As for your motivation, vector fields form not only a module but a finitely generated projective module over $C^{\infty}(M)$ (by the smooth Serre-Swan theorem), so a less restrictive version of your question is to ask when every such module is free. This is true, for example, if $M = \mathbb{R}^n$, but otherwise almost never true, e.g. it is never true if the (even) $K$-theory $K^0(M)$ of $M$ is nontrivial, and $K$-theory is nontrivial whenever even rational cohomology $H^{2\bullet}(M, \mathbb{Q})$ is nontrivial due to the existence of the Chern character isomorphism, at least if $M$ is compact.

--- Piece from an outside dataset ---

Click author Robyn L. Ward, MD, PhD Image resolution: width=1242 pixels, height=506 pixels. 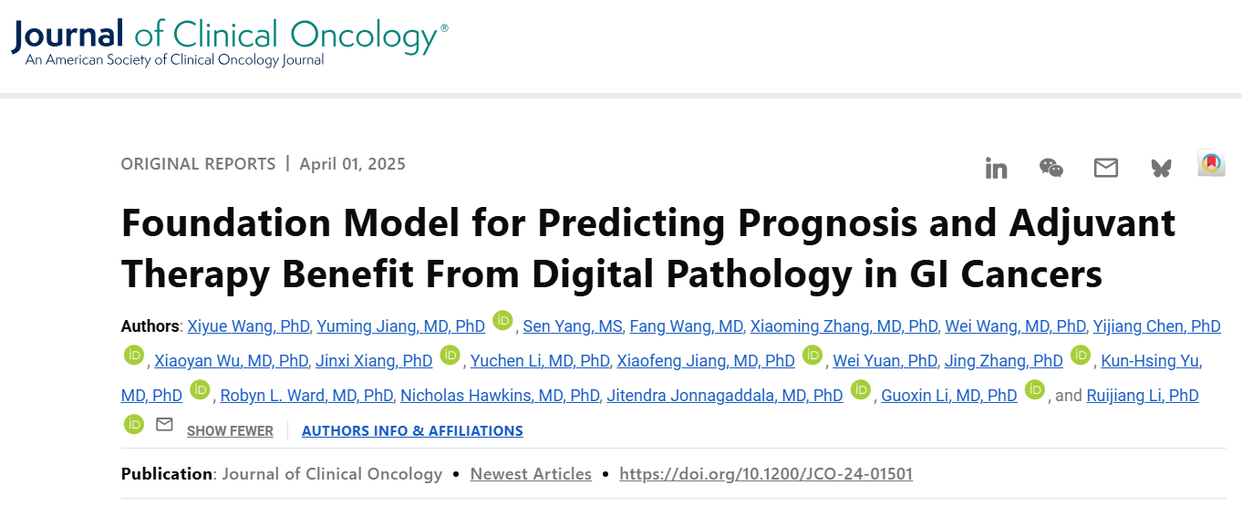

Finally, the least restrictive version of your question is to ask when vector fields themselves form a free module. Manifolds with this property are called parallelizable; examples include the spheres $S^1, S^3, S^7$ as well as any Lie group and any orientable $3$-manifold, but generally speaking examples are rare. A parallelizable manifold has the property that all of its characteristic classes vanish which is quite a strong condition.